Et encore, même avec ce système le ST serait désavantagé car parmi ses 10 joueurs sélectionnés, il peut en récupérer un ou deux blessés suite à des matchs internationaux contrairement aux clubs qui n’auraient que des joueurs « bloqués » …
On parle de répercussions financières ! pas de doublons. La SEULE solution est : RIEN pour les clubs qui ont des joueurs sélectionnés. L’EDF les rémunère lors des regroupements, et basta. Rien pour les clubs ! Tu vas voir que la donne va changer et vite ! Et obligation de libérer le joueur bien sûr. Comme avant l’ère du rugby pro en somme
il y aura que les clubs libèreront moins longtemps les joueurs et c’est l »edf qui en patira en premier
Il semble que vous n’ayez pas bien compris à l’objectif de ces dépassements autorisés du salary cap pour les clubs qui fournissent les internationaux à l’EDF. Ils ont été mis en place pour permettre aux clubs concernés de pouvoir recruter les joueurs qui remplaceront ceux qui sont retenus en équipe de France sans enfreindre la règle du salary cap ; c’est une mesure d’équité. La suppression de cette mesure, cela signifierait en fait a amputer le salary cap des clubs qui fournissent les joueurs du 15 de France du montant des salaires de ces mêmes joueurs à chaque fois qu’ils sont retenus en EDF ou qu’ils sont mis en repos d’office en raison de leur statut de joueurs protégés.
J’avais pensé à un système à peu près identique, à la différence près que l’on retient des joueurs que sur l’équipe que rencontre le club impacté.
Dans.ton système, toutes les équipes se retrouveraient à ne jouer qu’avec les remplaçants.
Alors que là, l’équipe qui rencontre celle d’un club impacté, se voit juste amputée du même nombre de joueurs.
jmS83, qui empêche le RCT de former des internationaux comme J.B Gros ?
Baille, Neti, Marchant, Mauvaka, Aldhegeri, Flament, Meafou, Brennan, Cros, N’Tamack, Gourgues, Lebel, Ramos, et même Kolbe doivent leur statut d’internationaux au ST. En
En quoi l’équité sportive est faussée ?
Ce n’est pas en conservant Ma’Dona jusqu’à 75 ans que vous allez y arriver !

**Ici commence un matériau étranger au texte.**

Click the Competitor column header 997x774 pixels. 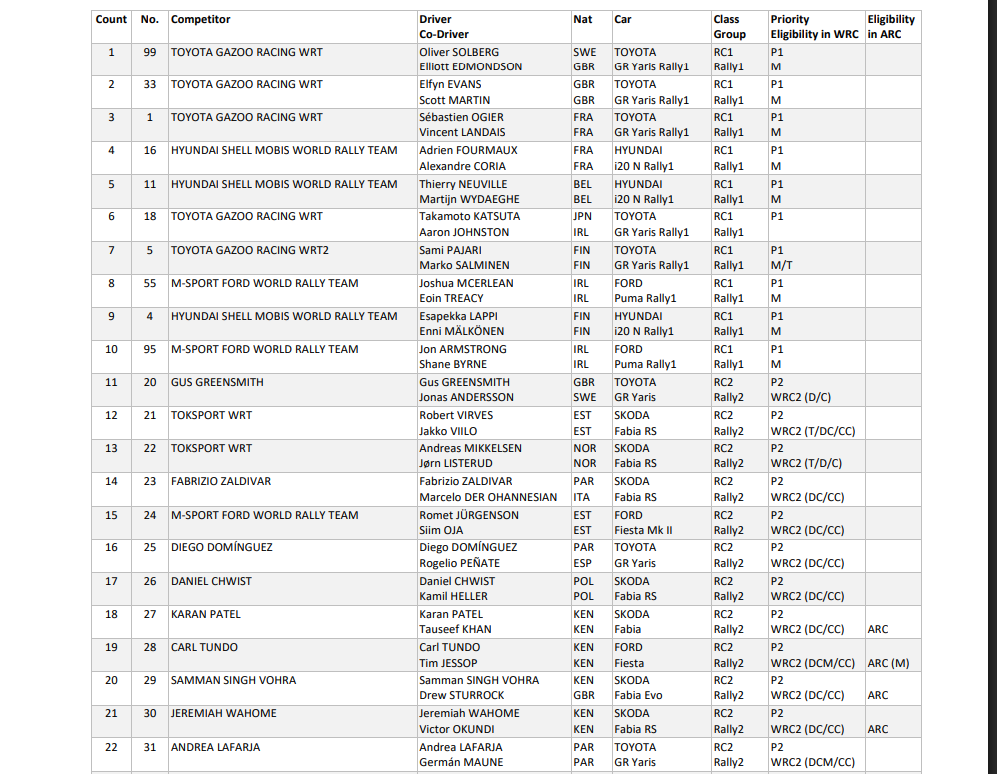click(201, 19)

C’est ça… quand il y a un écart, on tire tout le monde par le bas pour réduire ces écarts…
Bienvenue en France…
Eh oui! c’est tellement plus facile que de faire des efforts. C’est ce qui a été fait dans l’Education Nationale et on voit le triste résultat.
Chiffarnas va lui dire en face Ma’Dona C.onnard sans respect.